> _WORK TO COMPLETE_
From the data that follows, print exactly the lines starting at the one containing "Click the third green rating star" and ending at the one containing "Task: Tick the Freitext (Id: 29) checkbox"; include both of them and nothing more.

Stored data:
>>>>

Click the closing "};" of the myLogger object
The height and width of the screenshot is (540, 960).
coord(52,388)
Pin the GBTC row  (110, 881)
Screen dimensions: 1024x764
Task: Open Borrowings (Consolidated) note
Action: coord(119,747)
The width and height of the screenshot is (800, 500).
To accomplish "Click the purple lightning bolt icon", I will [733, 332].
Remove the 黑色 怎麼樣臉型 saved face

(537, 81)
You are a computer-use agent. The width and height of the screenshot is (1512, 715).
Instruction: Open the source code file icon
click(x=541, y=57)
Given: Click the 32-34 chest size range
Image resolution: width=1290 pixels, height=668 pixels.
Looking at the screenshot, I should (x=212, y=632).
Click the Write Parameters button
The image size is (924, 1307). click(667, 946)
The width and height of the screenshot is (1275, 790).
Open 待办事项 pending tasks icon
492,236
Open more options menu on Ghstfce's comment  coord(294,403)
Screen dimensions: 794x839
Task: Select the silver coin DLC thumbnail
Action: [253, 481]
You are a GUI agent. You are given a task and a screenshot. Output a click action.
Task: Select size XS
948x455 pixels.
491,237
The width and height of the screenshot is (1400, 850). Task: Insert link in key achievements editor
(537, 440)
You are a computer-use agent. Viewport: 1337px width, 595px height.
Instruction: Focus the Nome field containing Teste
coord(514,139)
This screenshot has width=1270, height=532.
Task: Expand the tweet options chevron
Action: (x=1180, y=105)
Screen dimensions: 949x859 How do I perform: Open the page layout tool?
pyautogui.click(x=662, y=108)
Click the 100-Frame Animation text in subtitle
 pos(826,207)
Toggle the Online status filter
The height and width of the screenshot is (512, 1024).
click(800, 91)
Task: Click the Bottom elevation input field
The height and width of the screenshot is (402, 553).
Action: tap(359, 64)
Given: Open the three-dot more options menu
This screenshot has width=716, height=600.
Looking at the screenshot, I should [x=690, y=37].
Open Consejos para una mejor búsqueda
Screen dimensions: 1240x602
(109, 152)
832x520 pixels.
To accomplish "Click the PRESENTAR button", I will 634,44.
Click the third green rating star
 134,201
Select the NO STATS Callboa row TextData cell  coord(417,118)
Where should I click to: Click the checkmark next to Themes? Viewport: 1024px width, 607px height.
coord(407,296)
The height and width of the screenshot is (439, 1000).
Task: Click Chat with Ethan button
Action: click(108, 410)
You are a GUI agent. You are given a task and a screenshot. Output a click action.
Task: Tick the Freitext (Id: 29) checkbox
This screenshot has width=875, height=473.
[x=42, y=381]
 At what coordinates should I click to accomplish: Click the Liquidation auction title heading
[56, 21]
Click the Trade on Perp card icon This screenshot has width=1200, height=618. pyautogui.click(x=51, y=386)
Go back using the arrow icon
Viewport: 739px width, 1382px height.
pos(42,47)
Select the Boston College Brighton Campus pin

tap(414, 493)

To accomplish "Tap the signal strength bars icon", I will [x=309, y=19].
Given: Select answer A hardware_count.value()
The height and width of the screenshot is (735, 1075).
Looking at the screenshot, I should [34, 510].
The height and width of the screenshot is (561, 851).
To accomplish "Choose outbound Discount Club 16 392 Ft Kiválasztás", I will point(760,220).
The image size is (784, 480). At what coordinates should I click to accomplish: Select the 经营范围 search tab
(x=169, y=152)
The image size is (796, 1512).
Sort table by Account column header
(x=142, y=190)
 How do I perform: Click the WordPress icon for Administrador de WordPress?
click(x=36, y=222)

<<<<

> _SOLUTION FOR THIS EXERCISE_
Click the third green rating star
 134,201
Select the NO STATS Callboa row TextData cell  coord(417,118)
Where should I click to: Click the checkmark next to Themes? Viewport: 1024px width, 607px height.
coord(407,296)
The height and width of the screenshot is (439, 1000).
Task: Click Chat with Ethan button
Action: click(108, 410)
You are a GUI agent. You are given a task and a screenshot. Output a click action.
Task: Tick the Freitext (Id: 29) checkbox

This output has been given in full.